On the issue of the Securities Custodianship Agreement and Pilipinas Bank's liability: The Court held that while petitioners were not direct parties to the Securities Custodianship Agreement, their claim was based on the Denominated Custodian Receipt (DCR) issued by Pilipinas Bank. The DCR contained an undertaking by the Bank to physically deliver the security upon written instructions. However, this undertaking was rendered impossible by the Securities and Exchange Commission (SEC) Order dated June 18, 1981, which placed Philfinance under suspension of payments and froze all its assets. The SEC, under PD 902-A, has exclusive jurisdiction over the liquidation of corporations and the determination of all questions concerning title or right of possession to assets of such corporations. Therefore, Pilipinas Bank could not lawfully deliver the promissory note to the petitioners without violating the SEC order. The Court reasoned that the assets of Philfinance were held in trust for the equal benefit of all creditors, and allowing one creditor to obtain an advantage through judicial proceedings would prejudice others. The Court cited Dharmdas vs. Buenaflor and Alemar's Sibal & Sons, Inc. vs. Elbinias to support the principle that all claims against a corporation under receivership or suspension of payments must be filed with the SEC for equitable distribution. On the issue of Delta Motors Corporation's liability and the Negotiable Instruments Law: The Court did not directly rule on Delta Motors Corporation's liability under the non-negotiable promissory note, as the primary issue revolved around the SEC's jurisdiction over the asset.
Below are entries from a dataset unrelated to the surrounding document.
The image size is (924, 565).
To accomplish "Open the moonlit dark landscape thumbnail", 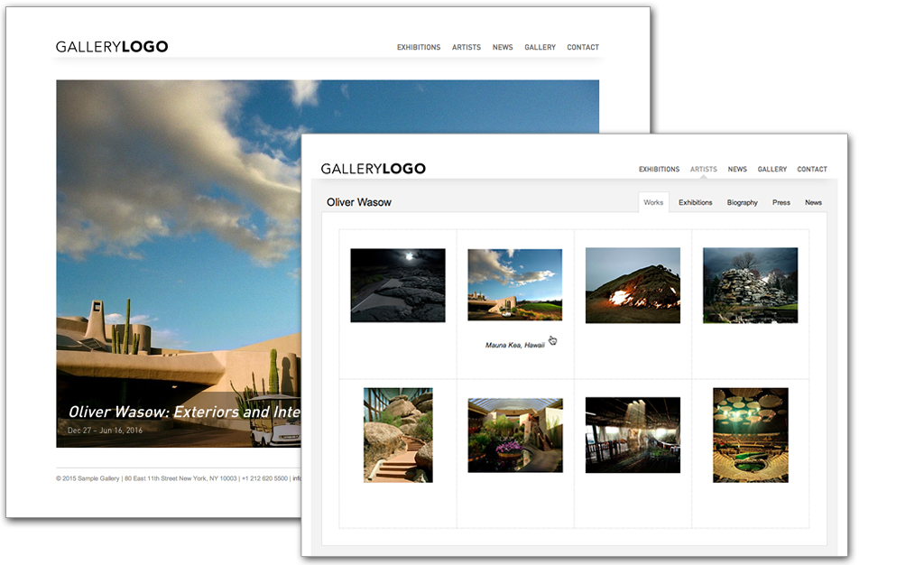I will (x=397, y=284).
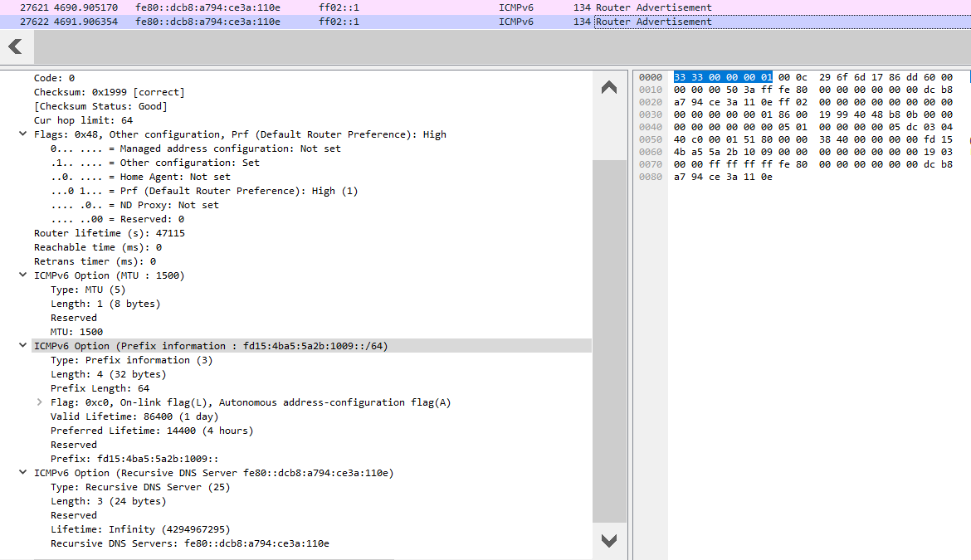Expand the Flag: 0xc0 On-link entry
Viewport: 971px width, 560px height.
(40, 402)
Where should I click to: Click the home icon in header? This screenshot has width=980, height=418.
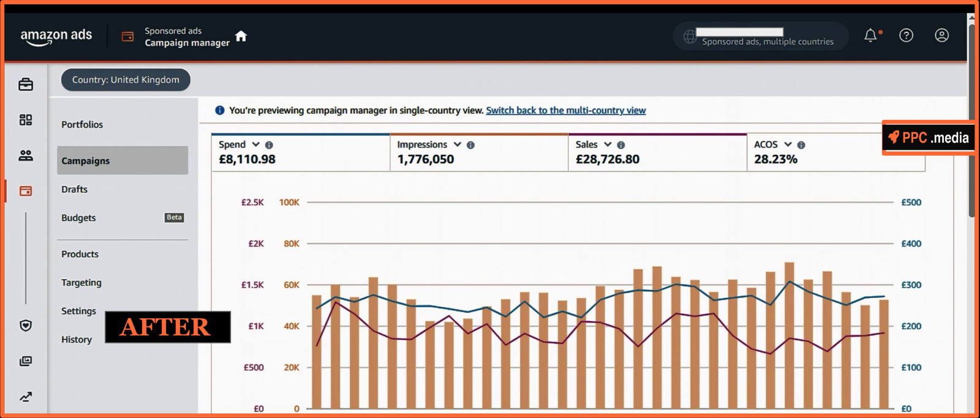(241, 36)
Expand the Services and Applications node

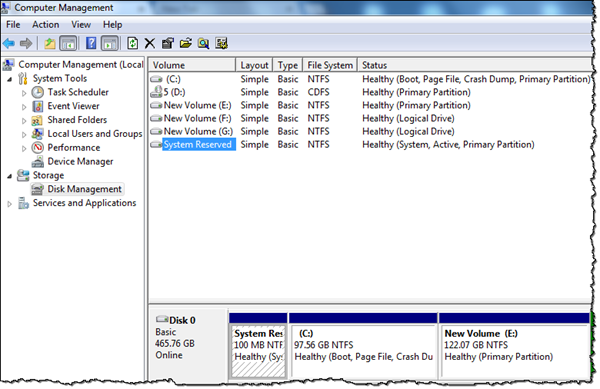[x=10, y=204]
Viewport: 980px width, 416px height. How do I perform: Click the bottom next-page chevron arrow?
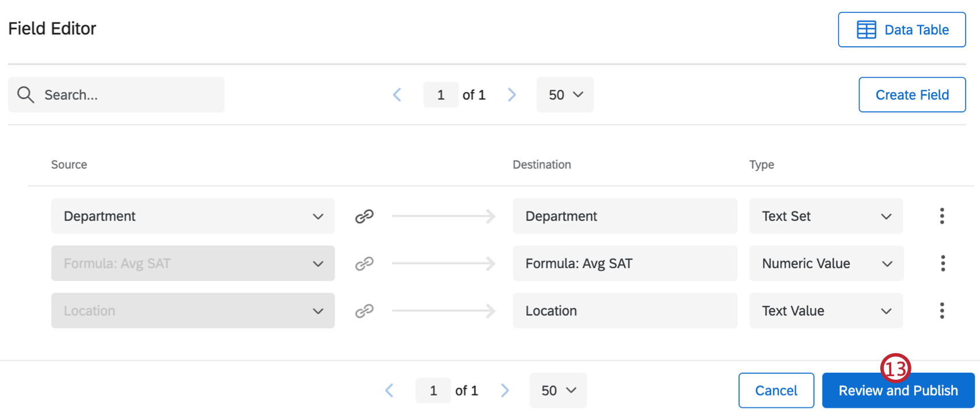(504, 390)
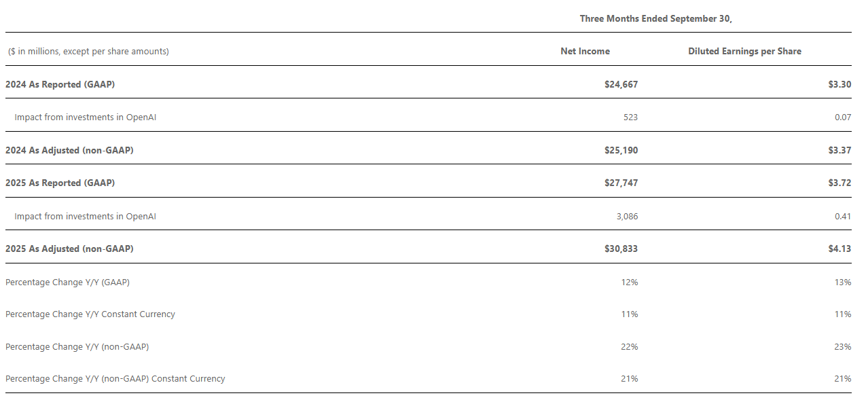Select the "2025 As Adjusted (non-GAAP)" row label

click(69, 249)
However, the Court implied that any dispute concerning the promissory note, including its ownership and right of possession, should have been brought before the SEC. The Court noted that Delta Motors' claim that it merely "warehoused" the promissory note and never authorized its sale or assignment should have been threshed out by the SEC. The Court's focus remained on the SEC's exclusive jurisdiction, which superseded the petitioners' claims against Delta Motors and Pilipinas Bank in the regular courts. The Court reiterated that the SEC's order effectively placed the promissory note under its custody, and only the SEC could resolve disputes concerning it.

Main Doctrine

A bank holding a promissory note as custodian for a finance company, which is subsequently placed under suspension of payments by the SEC, cannot be compelled to physically deliver the promissory note to a third party who claims to have purchased a portion of it, as the SEC has exclusive jurisdiction over all questions concerning the title or right of possession to the assets of the distressed corporation.